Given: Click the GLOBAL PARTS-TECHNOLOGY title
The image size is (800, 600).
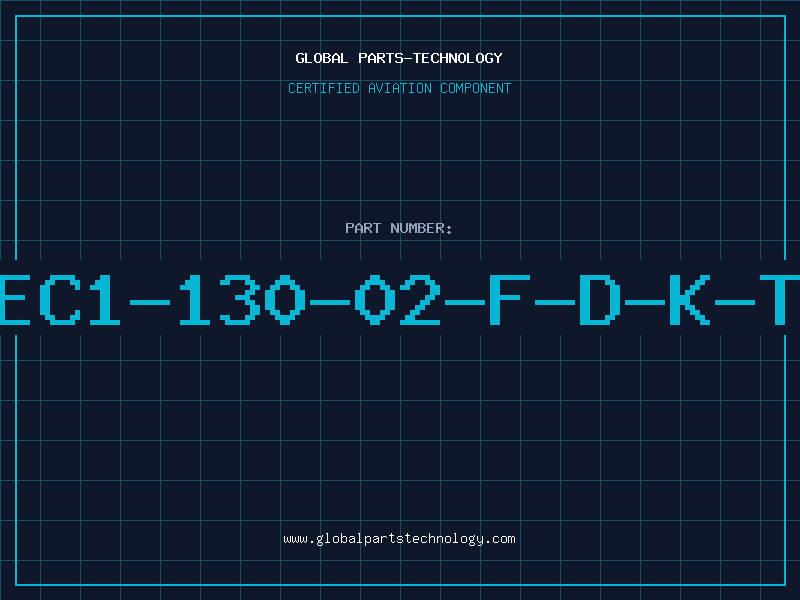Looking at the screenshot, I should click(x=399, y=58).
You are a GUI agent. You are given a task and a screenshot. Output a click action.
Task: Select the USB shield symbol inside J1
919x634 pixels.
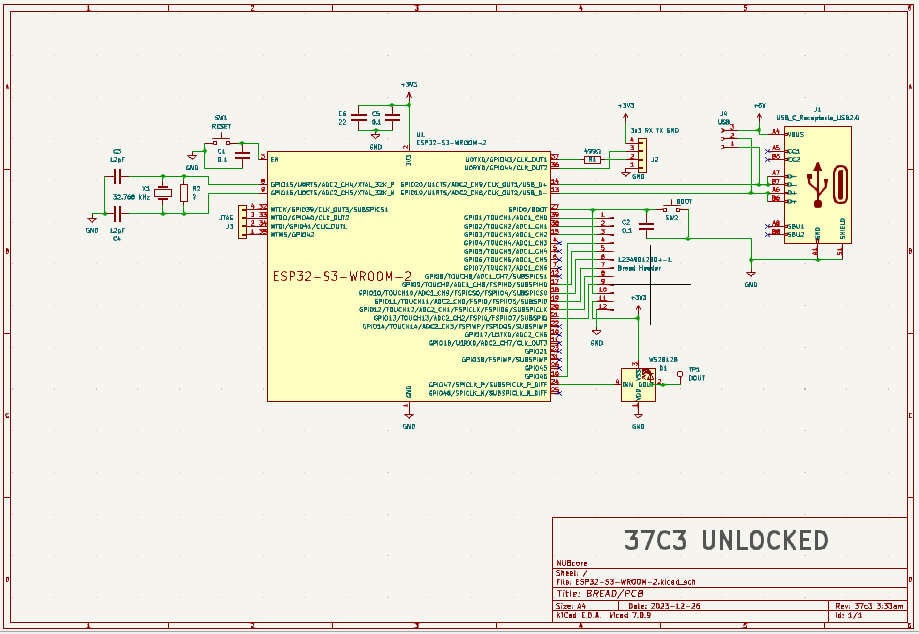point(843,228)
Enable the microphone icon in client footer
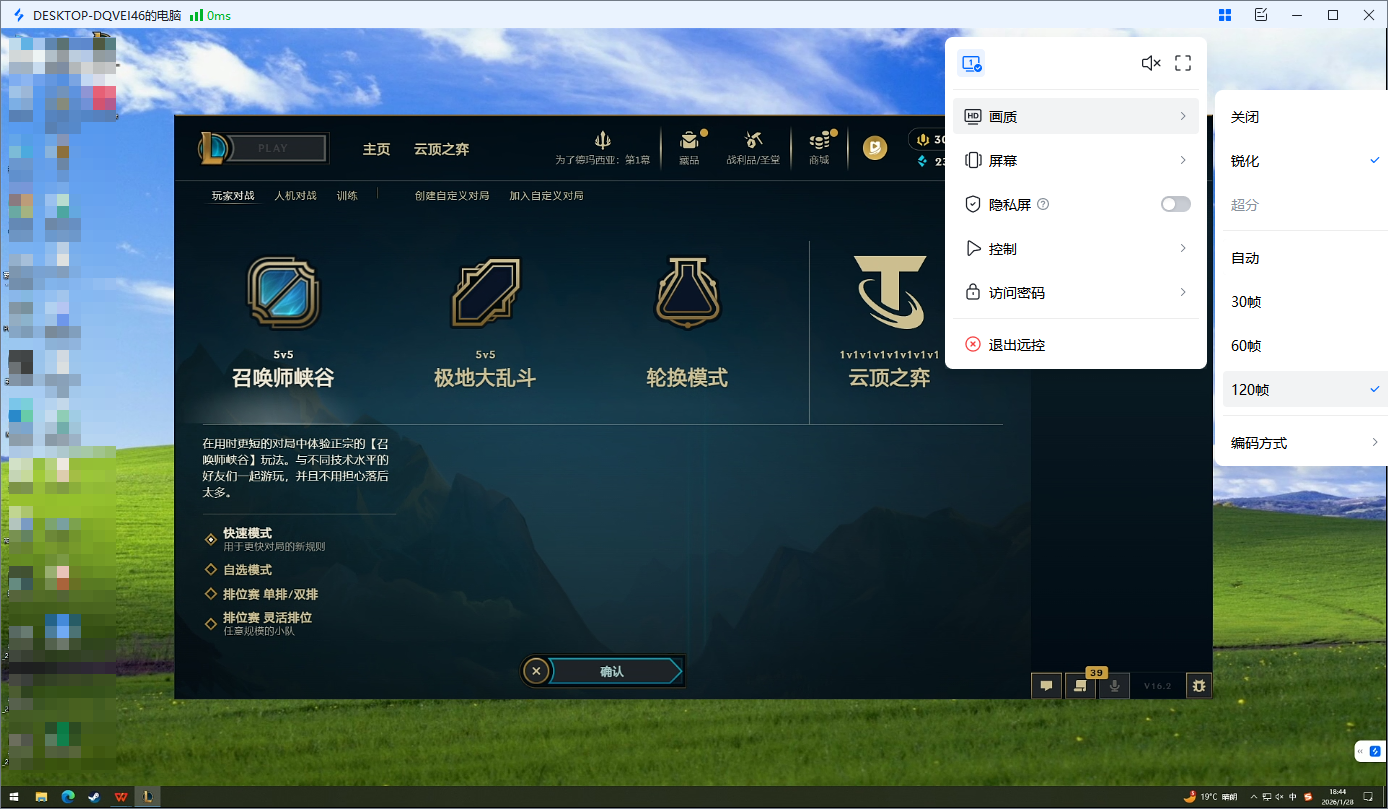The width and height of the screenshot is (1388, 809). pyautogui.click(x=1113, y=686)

==

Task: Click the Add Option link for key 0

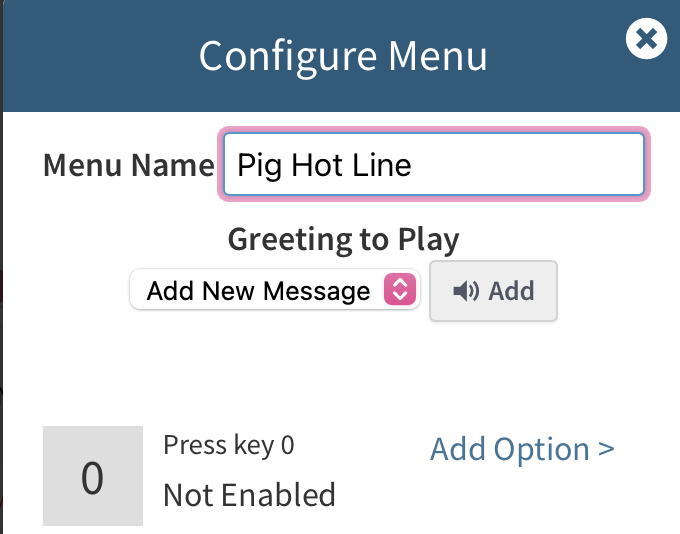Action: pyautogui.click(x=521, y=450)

_What the exercise asks_
Take everything from the line containing "You are a GUI" down to the line containing "The width and", and write it out again with "microphone icon" swapped for "camera icon", leaving the rest untouched and omitting the pictures.

_The reply_
You are a GUI agent. You are given a task and a screenshot. Output a click action.
Task: Select the USB shield symbol inside J1
919x634 pixels.
point(843,228)
Enable the camera icon in client footer
The width and height of the screenshot is (1388, 809). pyautogui.click(x=1113, y=686)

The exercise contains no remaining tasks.